## Task item
From the line that contains "1042x811 pixels. Task: Enable" to the final line of the entries below, write out every line exactly as it appears, and nothing else.

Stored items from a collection
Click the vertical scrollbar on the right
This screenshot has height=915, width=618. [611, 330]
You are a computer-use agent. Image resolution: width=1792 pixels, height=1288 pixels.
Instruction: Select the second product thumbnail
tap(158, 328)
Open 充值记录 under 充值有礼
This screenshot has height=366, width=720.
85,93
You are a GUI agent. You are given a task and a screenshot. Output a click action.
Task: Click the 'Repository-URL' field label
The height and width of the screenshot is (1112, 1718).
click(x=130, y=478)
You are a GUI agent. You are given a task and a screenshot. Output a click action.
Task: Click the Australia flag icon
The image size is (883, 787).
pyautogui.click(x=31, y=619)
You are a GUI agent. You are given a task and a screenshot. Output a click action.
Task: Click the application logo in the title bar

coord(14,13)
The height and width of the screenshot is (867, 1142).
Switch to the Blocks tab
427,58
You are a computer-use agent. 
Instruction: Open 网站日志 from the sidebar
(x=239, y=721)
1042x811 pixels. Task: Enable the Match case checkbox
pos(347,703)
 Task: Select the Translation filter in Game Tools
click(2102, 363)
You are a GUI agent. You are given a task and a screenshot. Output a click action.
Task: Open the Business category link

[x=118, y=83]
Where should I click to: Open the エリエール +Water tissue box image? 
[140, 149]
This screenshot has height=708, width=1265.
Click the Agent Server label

## Task response
1042x811 pixels. Task: Enable the Match case checkbox
pos(347,703)
 Task: Select the Translation filter in Game Tools
click(2102, 363)
You are a GUI agent. You are given a task and a screenshot. Output a click action.
Task: Open the Business category link

[x=118, y=83]
Where should I click to: Open the エリエール +Water tissue box image? 
[140, 149]
This screenshot has height=708, width=1265.
Click the Agent Server label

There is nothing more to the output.